Provided entries Block Start
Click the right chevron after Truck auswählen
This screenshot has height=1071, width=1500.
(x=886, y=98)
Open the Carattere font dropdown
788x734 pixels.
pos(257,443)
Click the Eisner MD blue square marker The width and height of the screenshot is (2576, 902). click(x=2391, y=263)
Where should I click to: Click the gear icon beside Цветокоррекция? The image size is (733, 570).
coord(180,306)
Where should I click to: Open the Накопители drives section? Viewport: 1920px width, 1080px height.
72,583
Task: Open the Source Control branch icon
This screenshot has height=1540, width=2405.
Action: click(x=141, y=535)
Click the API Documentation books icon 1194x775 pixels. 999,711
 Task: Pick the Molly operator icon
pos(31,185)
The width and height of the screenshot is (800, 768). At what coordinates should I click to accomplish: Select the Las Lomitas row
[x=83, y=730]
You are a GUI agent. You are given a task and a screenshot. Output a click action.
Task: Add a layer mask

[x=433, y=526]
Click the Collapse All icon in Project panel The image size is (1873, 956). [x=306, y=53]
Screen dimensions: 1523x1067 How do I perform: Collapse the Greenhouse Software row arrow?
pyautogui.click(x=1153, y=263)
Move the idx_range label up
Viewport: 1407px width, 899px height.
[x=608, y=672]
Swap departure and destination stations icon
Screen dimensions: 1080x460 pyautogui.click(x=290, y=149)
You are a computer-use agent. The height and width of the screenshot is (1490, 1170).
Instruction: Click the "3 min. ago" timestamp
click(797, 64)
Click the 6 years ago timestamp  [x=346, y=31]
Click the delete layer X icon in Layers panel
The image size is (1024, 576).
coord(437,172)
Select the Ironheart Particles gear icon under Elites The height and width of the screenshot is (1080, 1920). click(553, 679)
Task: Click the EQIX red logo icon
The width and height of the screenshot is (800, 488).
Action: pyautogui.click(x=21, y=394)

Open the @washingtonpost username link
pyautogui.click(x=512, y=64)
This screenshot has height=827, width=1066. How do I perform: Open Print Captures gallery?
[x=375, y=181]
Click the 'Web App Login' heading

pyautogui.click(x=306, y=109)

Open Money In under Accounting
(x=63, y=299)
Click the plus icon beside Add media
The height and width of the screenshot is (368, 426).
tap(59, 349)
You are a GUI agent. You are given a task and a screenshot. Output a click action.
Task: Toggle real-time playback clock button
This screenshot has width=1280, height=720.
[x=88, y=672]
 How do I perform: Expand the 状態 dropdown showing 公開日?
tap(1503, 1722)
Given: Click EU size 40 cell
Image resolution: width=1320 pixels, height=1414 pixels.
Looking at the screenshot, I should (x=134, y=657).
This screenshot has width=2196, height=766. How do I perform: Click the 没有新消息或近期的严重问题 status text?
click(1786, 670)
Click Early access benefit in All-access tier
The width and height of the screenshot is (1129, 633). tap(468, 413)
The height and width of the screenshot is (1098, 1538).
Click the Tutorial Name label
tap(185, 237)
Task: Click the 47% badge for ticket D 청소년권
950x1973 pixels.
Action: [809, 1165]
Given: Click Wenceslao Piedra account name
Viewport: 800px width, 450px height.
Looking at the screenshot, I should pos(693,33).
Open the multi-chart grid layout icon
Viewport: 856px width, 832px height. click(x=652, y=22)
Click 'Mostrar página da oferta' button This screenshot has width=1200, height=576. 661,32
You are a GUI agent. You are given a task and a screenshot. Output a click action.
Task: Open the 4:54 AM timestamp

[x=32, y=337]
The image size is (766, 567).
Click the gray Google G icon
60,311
Provided entries Block End
→ **What to work on**
With the material above as the source, restate each line word for word.

→ **Reply to the task**
Click the right chevron after Truck auswählen
This screenshot has height=1071, width=1500.
(x=886, y=98)
Open the Carattere font dropdown
788x734 pixels.
pos(257,443)
Click the Eisner MD blue square marker The width and height of the screenshot is (2576, 902). click(x=2391, y=263)
Where should I click to: Click the gear icon beside Цветокоррекция? The image size is (733, 570).
coord(180,306)
Where should I click to: Open the Накопители drives section? Viewport: 1920px width, 1080px height.
72,583
Task: Open the Source Control branch icon
This screenshot has height=1540, width=2405.
Action: click(x=141, y=535)
Click the API Documentation books icon 1194x775 pixels. 999,711
 Task: Pick the Molly operator icon
pos(31,185)
The width and height of the screenshot is (800, 768). At what coordinates should I click to accomplish: Select the Las Lomitas row
[x=83, y=730]
You are a GUI agent. You are given a task and a screenshot. Output a click action.
Task: Add a layer mask

[x=433, y=526]
Click the Collapse All icon in Project panel The image size is (1873, 956). [x=306, y=53]
Screen dimensions: 1523x1067 How do I perform: Collapse the Greenhouse Software row arrow?
pyautogui.click(x=1153, y=263)
Move the idx_range label up
Viewport: 1407px width, 899px height.
[x=608, y=672]
Swap departure and destination stations icon
Screen dimensions: 1080x460 pyautogui.click(x=290, y=149)
You are a computer-use agent. The height and width of the screenshot is (1490, 1170).
Instruction: Click the "3 min. ago" timestamp
click(797, 64)
Click the 6 years ago timestamp  [x=346, y=31]
Click the delete layer X icon in Layers panel
The image size is (1024, 576).
coord(437,172)
Select the Ironheart Particles gear icon under Elites The height and width of the screenshot is (1080, 1920). click(553, 679)
Task: Click the EQIX red logo icon
The width and height of the screenshot is (800, 488).
Action: pyautogui.click(x=21, y=394)

Open the @washingtonpost username link
pyautogui.click(x=512, y=64)
This screenshot has height=827, width=1066. How do I perform: Open Print Captures gallery?
[x=375, y=181]
Click the 'Web App Login' heading

pyautogui.click(x=306, y=109)

Open Money In under Accounting
(x=63, y=299)
Click the plus icon beside Add media
The height and width of the screenshot is (368, 426).
tap(59, 349)
You are a GUI agent. You are given a task and a screenshot. Output a click action.
Task: Toggle real-time playback clock button
This screenshot has width=1280, height=720.
[x=88, y=672]
 How do I perform: Expand the 状態 dropdown showing 公開日?
tap(1503, 1722)
Given: Click EU size 40 cell
Image resolution: width=1320 pixels, height=1414 pixels.
Looking at the screenshot, I should (x=134, y=657).
This screenshot has width=2196, height=766. How do I perform: Click the 没有新消息或近期的严重问题 status text?
click(1786, 670)
Click Early access benefit in All-access tier
The width and height of the screenshot is (1129, 633). tap(468, 413)
The height and width of the screenshot is (1098, 1538).
Click the Tutorial Name label
tap(185, 237)
Task: Click the 47% badge for ticket D 청소년권
950x1973 pixels.
Action: [809, 1165]
Given: Click Wenceslao Piedra account name
Viewport: 800px width, 450px height.
Looking at the screenshot, I should pos(693,33).
Open the multi-chart grid layout icon
Viewport: 856px width, 832px height. click(x=652, y=22)
Click 'Mostrar página da oferta' button This screenshot has width=1200, height=576. 661,32
You are a GUI agent. You are given a task and a screenshot. Output a click action.
Task: Open the 4:54 AM timestamp

[x=32, y=337]
The image size is (766, 567).
Click the gray Google G icon
60,311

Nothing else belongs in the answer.